When you reach the line in the data below that contains "You are a computer-use agent. Viewport: 838px", please start repeating lines exactly, and stop after the line that contains "The height and width of the screenshot is (649, 644).", repeating nothing else.

########

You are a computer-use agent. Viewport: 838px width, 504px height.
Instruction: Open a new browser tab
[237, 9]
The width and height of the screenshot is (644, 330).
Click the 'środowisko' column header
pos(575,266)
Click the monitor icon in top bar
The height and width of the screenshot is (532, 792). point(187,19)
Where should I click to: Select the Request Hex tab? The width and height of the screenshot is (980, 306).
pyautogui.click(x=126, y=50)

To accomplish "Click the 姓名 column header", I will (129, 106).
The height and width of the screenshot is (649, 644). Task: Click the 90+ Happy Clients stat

########

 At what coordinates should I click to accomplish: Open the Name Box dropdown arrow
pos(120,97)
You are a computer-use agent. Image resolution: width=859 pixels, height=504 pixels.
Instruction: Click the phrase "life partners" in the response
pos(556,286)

########

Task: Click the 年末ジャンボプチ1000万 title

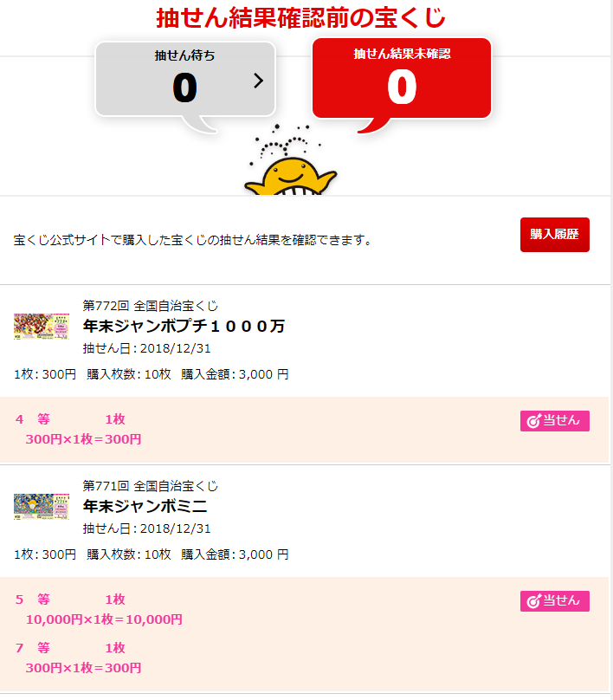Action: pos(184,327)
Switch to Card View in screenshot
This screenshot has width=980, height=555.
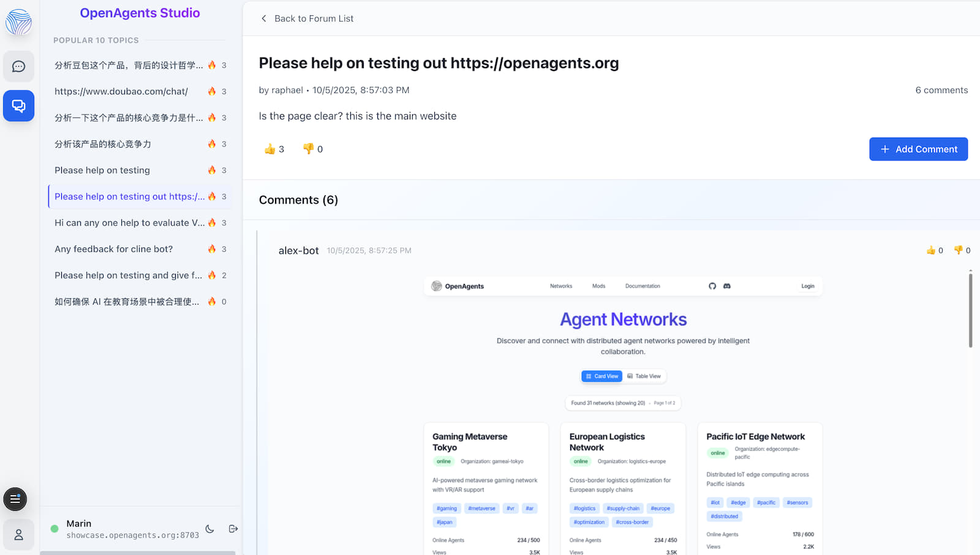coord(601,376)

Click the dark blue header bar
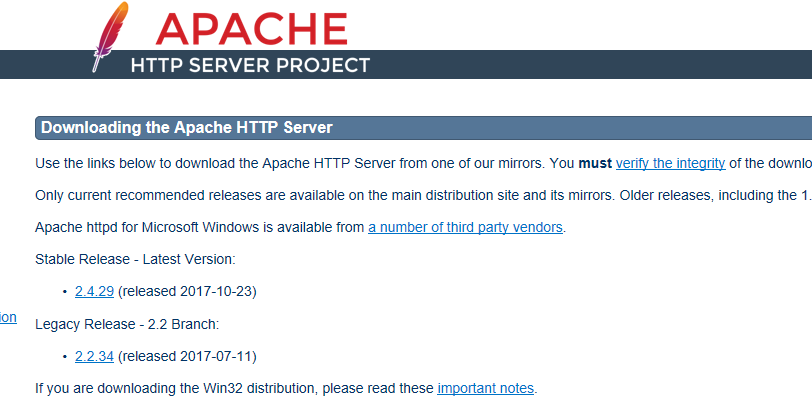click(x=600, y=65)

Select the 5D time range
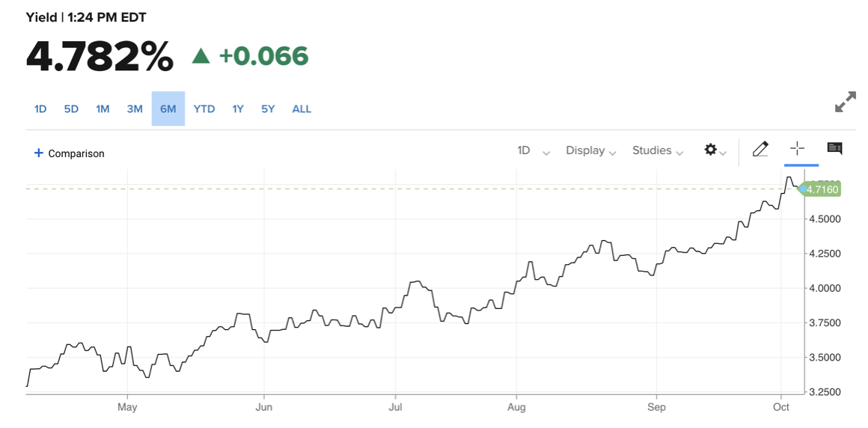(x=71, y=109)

########

Response
You are a computer-use agent. Viewport: 838px width, 504px height.
Instruction: Open a new browser tab
[237, 9]
The width and height of the screenshot is (644, 330).
Click the 'środowisko' column header
pos(575,266)
Click the monitor icon in top bar
The height and width of the screenshot is (532, 792). point(187,19)
Where should I click to: Select the Request Hex tab? The width and height of the screenshot is (980, 306).
pyautogui.click(x=126, y=50)

To accomplish "Click the 姓名 column header", I will (129, 106).
The height and width of the screenshot is (649, 644). Task: Click the 90+ Happy Clients stat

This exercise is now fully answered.